Tomato is a warm-season, frost-tender crop, so start seed indoors about 5 to 8 weeks before the last spring frost and only transplant outdoors after frost danger has passed and the soil has warmed. Sow the seed about 0.6 cm deep in a sterile, soilless seed-starting mix. Kept warm at roughly 24 to 29 C, the seeds germinate in about 7 to 10 days, and a heat mat helps hold that temperature until the seedlings emerge; the minimum temperature to germinate is around 18 C. Once true leaves appear, thin or transplant seedlings to about 5 cm apart, then harden them off over roughly a week before planting out. At transplanting, set plants deep so only the top 2 to 3 sets of true leaves sit above the soil, as the buried stem forms extra roots. Space plants about 45 to 90 cm apart within the row and roughly 90 to 150 cm between rows; bush types can sit closer while vining types need the wider spacing. Choose a warm, sheltered site in full sun with at least 6 hours of direct sun a day, ideally 8 to 10 hours.
At transplanting, use a starter fertilizer with an NPK ratio under 10, and avoid excess nitrogen, which produces leafy plants that are slow to fruit. Side-dress with nitrogen when the first fruits begin to enlarge, or about 3 to 4 weeks after planting, using a nitrogen and calcium source such as calcium nitrate (15.5-0-0). For plants grown in containers, feed every 10 to 14 days with a high-potassium liquid feed once the first fruits start to swell.

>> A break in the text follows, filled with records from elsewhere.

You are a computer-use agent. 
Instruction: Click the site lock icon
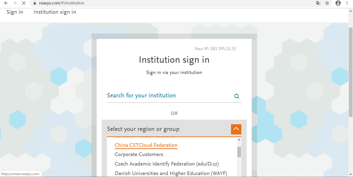pos(35,3)
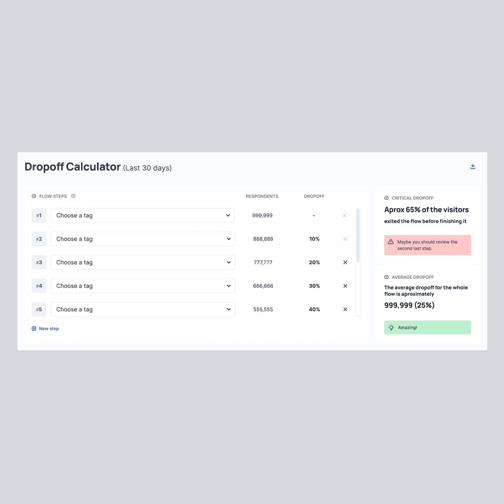The height and width of the screenshot is (504, 504).
Task: Open the step #5 tag dropdown
Action: (x=143, y=309)
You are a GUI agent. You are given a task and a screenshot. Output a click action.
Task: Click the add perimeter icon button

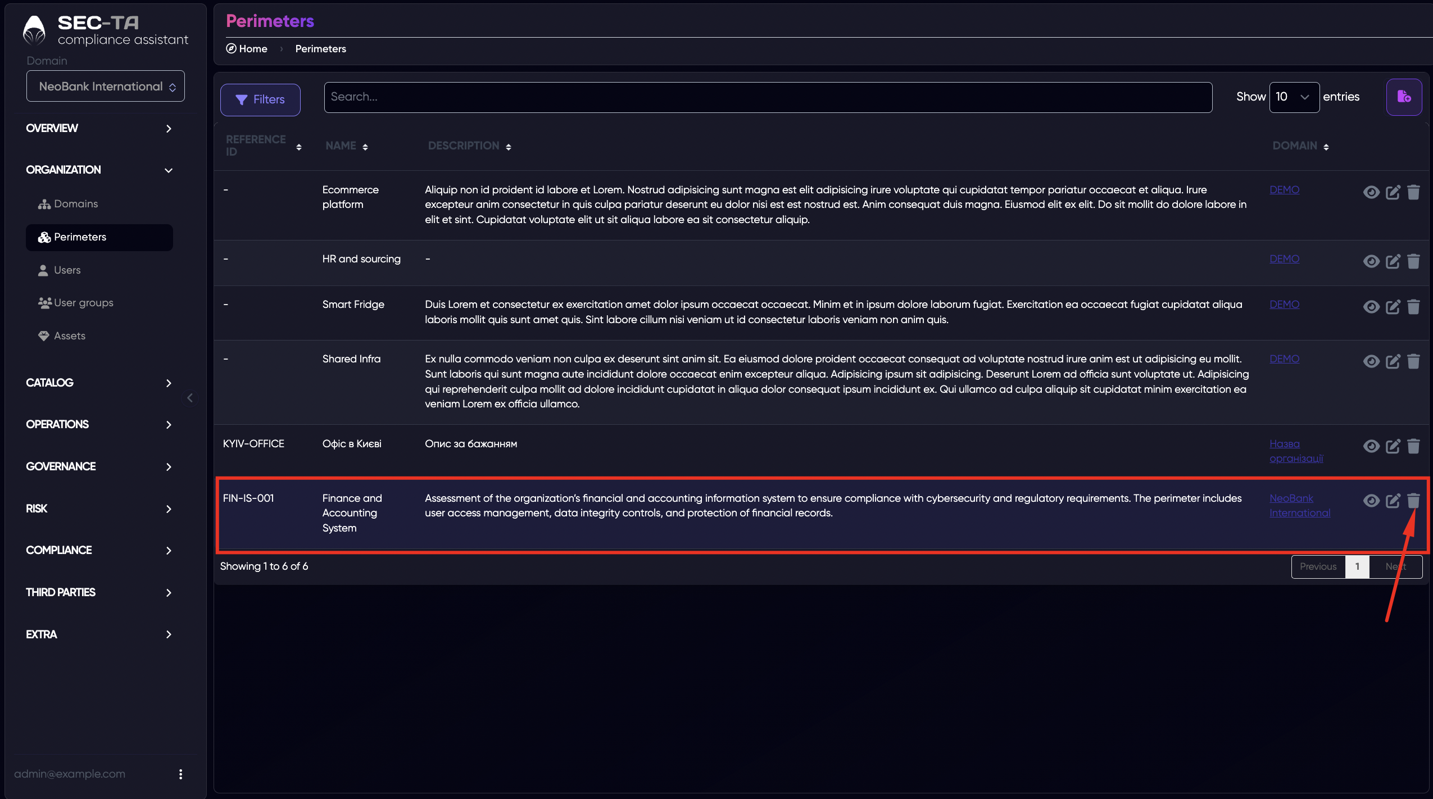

Give the plants steady, even moisture of about 2.5 cm of water per week from rain plus irrigation, and avoid swinging between wet and dry, which causes fruit splitting and blossom-end rot; container plants may need daily watering in hot weather. Watch for common pests such as tomato hornworms, aphids, flea beetles, cutworms, Colorado potato beetles and whitefly, and for diseases including early blight, late blight, Septoria leaf spot, bacterial spot, tomato viruses and grey mould, along with the physiological disorders of blossom-end rot and fruit splitting. Harvest when the fruit reaches full size and the colour begins to change or is fully coloured for the variety, leaving the stalk attached for the best flavour; the first ripe fruit usually comes about 52 to 90 days from transplant depending on the cultivar, and any green fruit can be ripened indoors at about 21 C.
In Egypt the highest-production window is the main summer crop, sown or transplanted in late winter to early spring once frost risk passes, which uses warming spring temperatures for fruit set before peak summer heat. In the cooler Nile Delta and around Cairo, wait until February or March, since earlier transplanting risks frost injury; start the seed indoors about 5 to 6 weeks earlier, in December or January, and add a secondary planting in September or October. In hotter Upper Egypt, shift toward autumn plantings around October and November and late-winter plantings in January and February to dodge extreme summer heat while making the most of the mild winter. A summer planting in July or August is the hardest window for a home grower because of high-temperature injury, so it is best avoided or protected.